MS Office 2007 up to the newest 2010 version follows a standard XML format for containing the document. This format ensures that the document is compatible with other office products. Offce 2010 suite also provides “Protected View” mode which opens documents in read-only mode thereby potentially minimizing the impact of a malicious file.
7. Use file or full disk encryption
Windows 7 and Vista support for Bitlocker Full Disk Encryption (FDE) natively within the OS. Encryption helps prevent data disclosure in the event that your laptop is lost or stolen. The encrypted files cannot be viewed, the thief will not be able to view or edit your saved files.
For Apple Users 1. Keep Mac OS X and third party Software updated.
Remember to regularly plug other devices such as iPod, iPhone, and iPad.
2. Limit the use of Administrator Privilege Accounts.
As with computer configurations at work, it is best to use accounts that are only
User Privilege. This helps prevents the possible installation of malware and limits the spread of viruses.
3. Enable Data Protection on the iPad
The data protection feature on the iPad enhances hardware encryption by protecting the hardware encryption keys with a pass code. The encrypted files cannot be viewed, the thief will not be able to view or edit your saved files.
4. Implement FileVault on Mac OS Laptops
In the event that a Mac laptop is lost or stolen FileVault (available in Mac OS X, v10.3 and later) can be used to encrypt the contents of a user’s home directory to prevent data loss.
Network Recommendations 1. Use WPA2 on Wireless Networks.
WPA2 is the recommended standard for wifi security. The old WEP security protocol is discouraged. WEP security is now easily cracked in a matter of seconds, furthermore, the hacking of WEP wifi is exploited to obtain copies of the transferred data. WPA2 is the best security for home and small business users.
2. Implement Alternative DNS Providers
The Domain Name Servers (DNS) provided by the ISP typically don’t provide enhanced security services such as the blocking and blacklisting of dangerous and infected web sites. Consider using either open source or commercial DNS providers to enhance web browsing security.

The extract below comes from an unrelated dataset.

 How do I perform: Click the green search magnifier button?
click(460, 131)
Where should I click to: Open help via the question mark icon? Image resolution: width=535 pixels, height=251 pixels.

Safe Internet Behavior and Sharing of Personal Information 1. Traveling and Free Wireless Networks
Many establishments (e.g., coffee shops, hotels airports, etc.) offer wireless hotspots or kiosks for customers to access the Internet. Since the underlying infrastructure is unknown and security is often lax, these hotspots and kiosks are susceptible to adversarial activity. If you are in doubt, minimize the use of email and social websites on this network.
2. Use of Social Networking Sites
Social networking sites are an incredibly convenient and efficient means for sharing personal information with family and friends. This convenience also brings some level of risk; therefore, social network users should be cognizant of what personal data is shared and who has access to this data.
Users should think twice about posting information such as address, phone number, place of employment, and other personal information that can be used to target or harass you. If available, consider limiting access to posted personal data to “friends only” and attempt to verify any new sharing requests either by phone or in person.